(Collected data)
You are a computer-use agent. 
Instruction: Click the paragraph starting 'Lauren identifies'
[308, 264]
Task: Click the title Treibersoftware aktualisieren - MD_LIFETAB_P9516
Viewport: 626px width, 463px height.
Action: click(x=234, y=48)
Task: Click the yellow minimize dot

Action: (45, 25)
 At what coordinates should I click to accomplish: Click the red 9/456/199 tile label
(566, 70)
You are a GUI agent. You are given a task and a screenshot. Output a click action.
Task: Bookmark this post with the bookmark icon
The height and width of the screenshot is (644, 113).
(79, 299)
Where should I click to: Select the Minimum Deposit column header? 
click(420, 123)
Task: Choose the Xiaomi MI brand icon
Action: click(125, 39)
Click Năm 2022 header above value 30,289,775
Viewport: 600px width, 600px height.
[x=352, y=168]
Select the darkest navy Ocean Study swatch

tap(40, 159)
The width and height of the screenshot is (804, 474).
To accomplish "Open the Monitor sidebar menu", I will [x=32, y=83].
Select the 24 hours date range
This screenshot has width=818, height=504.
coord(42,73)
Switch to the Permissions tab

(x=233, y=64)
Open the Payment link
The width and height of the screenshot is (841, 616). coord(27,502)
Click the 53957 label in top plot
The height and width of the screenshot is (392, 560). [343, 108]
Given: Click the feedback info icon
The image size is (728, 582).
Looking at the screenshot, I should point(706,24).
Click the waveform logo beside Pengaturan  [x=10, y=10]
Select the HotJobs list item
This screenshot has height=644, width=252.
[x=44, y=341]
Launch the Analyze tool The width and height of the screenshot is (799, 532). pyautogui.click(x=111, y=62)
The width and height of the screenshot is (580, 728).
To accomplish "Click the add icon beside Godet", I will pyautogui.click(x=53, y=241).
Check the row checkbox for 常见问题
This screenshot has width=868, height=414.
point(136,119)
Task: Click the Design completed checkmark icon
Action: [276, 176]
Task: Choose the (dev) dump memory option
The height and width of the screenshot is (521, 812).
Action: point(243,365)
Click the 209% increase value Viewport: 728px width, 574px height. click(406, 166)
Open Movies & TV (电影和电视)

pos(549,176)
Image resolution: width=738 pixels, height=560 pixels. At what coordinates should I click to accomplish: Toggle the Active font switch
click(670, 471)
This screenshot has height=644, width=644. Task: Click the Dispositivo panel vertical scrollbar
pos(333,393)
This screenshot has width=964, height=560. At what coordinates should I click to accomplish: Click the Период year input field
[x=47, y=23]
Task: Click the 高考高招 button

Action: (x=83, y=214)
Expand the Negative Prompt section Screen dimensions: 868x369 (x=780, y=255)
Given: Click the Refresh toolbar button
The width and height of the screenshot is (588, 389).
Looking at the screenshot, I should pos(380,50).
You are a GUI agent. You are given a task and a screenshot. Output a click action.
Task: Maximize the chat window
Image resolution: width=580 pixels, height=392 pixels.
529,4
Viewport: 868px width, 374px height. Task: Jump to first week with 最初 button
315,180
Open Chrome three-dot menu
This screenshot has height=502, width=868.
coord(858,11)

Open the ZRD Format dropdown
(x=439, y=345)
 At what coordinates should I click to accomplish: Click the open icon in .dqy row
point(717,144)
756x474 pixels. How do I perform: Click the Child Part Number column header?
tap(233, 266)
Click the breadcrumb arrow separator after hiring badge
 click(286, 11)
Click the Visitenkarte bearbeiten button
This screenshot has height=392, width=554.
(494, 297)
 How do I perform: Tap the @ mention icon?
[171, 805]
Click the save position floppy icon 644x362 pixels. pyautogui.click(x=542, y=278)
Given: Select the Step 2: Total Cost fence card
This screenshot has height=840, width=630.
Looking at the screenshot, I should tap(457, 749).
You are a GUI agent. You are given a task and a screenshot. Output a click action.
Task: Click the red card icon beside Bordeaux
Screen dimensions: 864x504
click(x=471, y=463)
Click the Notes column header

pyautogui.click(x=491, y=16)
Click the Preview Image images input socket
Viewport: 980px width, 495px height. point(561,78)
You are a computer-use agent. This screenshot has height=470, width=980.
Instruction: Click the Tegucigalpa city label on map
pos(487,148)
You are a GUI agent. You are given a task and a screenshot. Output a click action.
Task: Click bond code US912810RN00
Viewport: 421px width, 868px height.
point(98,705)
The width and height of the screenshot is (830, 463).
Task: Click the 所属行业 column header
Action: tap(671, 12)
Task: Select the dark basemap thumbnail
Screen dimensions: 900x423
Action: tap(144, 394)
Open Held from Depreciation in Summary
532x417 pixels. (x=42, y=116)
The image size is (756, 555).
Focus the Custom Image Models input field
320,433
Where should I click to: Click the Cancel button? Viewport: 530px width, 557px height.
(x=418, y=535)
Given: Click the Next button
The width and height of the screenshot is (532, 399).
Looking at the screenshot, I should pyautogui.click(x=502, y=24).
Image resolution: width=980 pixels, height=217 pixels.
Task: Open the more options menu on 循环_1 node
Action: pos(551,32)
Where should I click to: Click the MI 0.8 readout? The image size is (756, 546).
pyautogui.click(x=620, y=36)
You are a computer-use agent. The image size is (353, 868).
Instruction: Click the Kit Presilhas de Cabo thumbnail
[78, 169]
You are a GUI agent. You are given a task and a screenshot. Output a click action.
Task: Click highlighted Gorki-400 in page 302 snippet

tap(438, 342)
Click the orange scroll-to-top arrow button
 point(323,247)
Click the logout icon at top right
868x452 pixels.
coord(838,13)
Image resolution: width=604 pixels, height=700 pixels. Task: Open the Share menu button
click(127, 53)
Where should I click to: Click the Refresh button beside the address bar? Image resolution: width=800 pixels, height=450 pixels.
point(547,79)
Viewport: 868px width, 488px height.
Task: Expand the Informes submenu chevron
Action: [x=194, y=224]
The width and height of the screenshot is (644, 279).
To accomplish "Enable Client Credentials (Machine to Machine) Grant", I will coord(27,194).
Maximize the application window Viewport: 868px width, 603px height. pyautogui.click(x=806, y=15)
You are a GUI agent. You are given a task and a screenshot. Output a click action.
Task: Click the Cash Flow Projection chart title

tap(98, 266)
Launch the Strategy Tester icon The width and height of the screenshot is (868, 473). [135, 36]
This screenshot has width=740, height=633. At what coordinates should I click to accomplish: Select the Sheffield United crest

== PROBLEM STATEMENT ==
From the opening line of the data above, please print each line as written up to and including the line that contains "The width and height of the screenshot is (580, 728).", and nothing more.

== YOUR RESPONSE ==
You are a computer-use agent. 
Instruction: Click the paragraph starting 'Lauren identifies'
[308, 264]
Task: Click the title Treibersoftware aktualisieren - MD_LIFETAB_P9516
Viewport: 626px width, 463px height.
Action: click(x=234, y=48)
Task: Click the yellow minimize dot

Action: (45, 25)
 At what coordinates should I click to accomplish: Click the red 9/456/199 tile label
(566, 70)
You are a GUI agent. You are given a task and a screenshot. Output a click action.
Task: Bookmark this post with the bookmark icon
The height and width of the screenshot is (644, 113).
(79, 299)
Where should I click to: Select the Minimum Deposit column header? 
click(420, 123)
Task: Choose the Xiaomi MI brand icon
Action: click(125, 39)
Click Năm 2022 header above value 30,289,775
Viewport: 600px width, 600px height.
[x=352, y=168]
Select the darkest navy Ocean Study swatch

tap(40, 159)
The width and height of the screenshot is (804, 474).
To accomplish "Open the Monitor sidebar menu", I will [x=32, y=83].
Select the 24 hours date range
This screenshot has width=818, height=504.
coord(42,73)
Switch to the Permissions tab

(x=233, y=64)
Open the Payment link
The width and height of the screenshot is (841, 616). coord(27,502)
Click the 53957 label in top plot
The height and width of the screenshot is (392, 560). [343, 108]
Given: Click the feedback info icon
The image size is (728, 582).
Looking at the screenshot, I should point(706,24).
Click the waveform logo beside Pengaturan  [x=10, y=10]
Select the HotJobs list item
This screenshot has height=644, width=252.
[x=44, y=341]
Launch the Analyze tool The width and height of the screenshot is (799, 532). pyautogui.click(x=111, y=62)
The width and height of the screenshot is (580, 728).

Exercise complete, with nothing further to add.